*WHAT IS EXPECTED:* Exact duplicates of the lines from the top of the data through the line containing "Task: Open the browser profile avatar T" are needed, with every picture left out.
———
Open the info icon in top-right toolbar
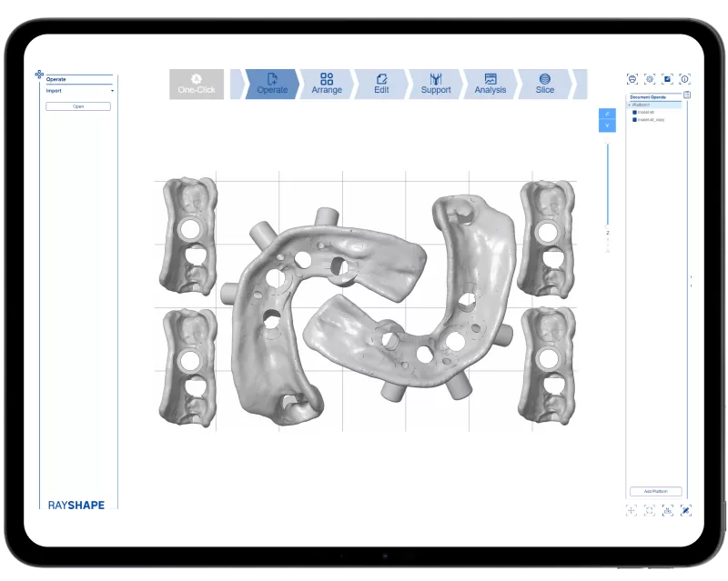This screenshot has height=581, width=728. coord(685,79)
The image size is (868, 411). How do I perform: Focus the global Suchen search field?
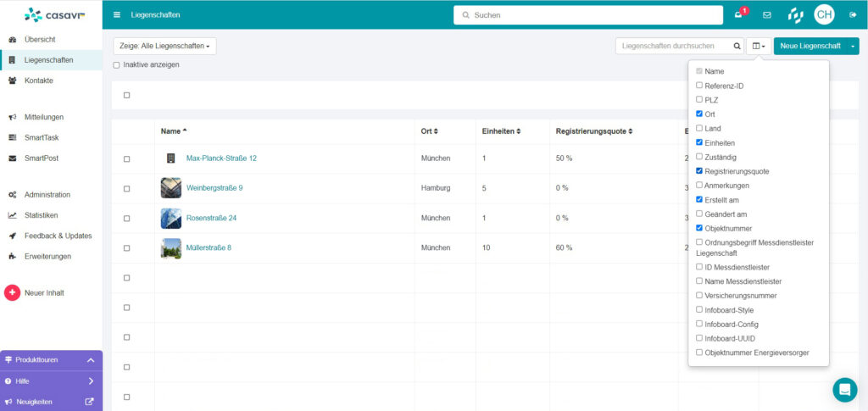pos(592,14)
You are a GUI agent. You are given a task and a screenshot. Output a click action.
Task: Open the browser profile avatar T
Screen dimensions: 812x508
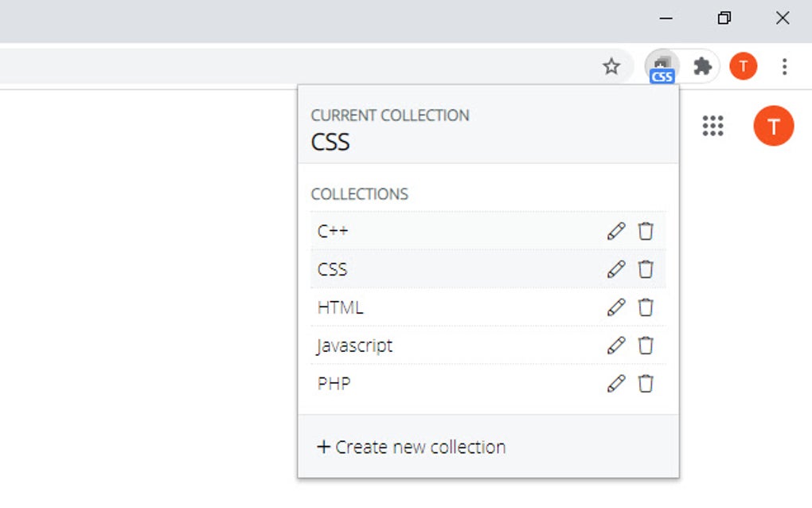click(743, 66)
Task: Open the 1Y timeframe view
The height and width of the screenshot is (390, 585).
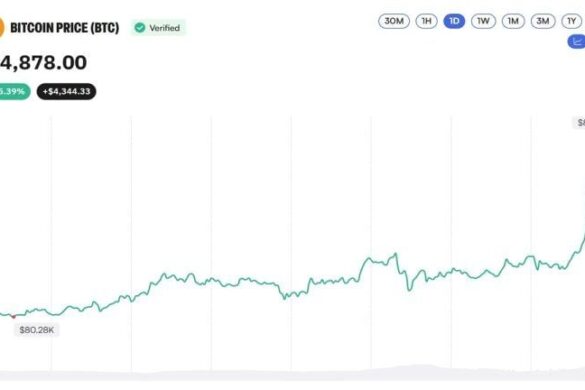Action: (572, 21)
———
*RESPONSE BELOW:*
Open the info icon in top-right toolbar
This screenshot has height=581, width=728. coord(685,79)
The image size is (868, 411). How do I perform: Focus the global Suchen search field?
pos(592,14)
You are a GUI agent. You are given a task and a screenshot. Output a click action.
Task: Open the browser profile avatar T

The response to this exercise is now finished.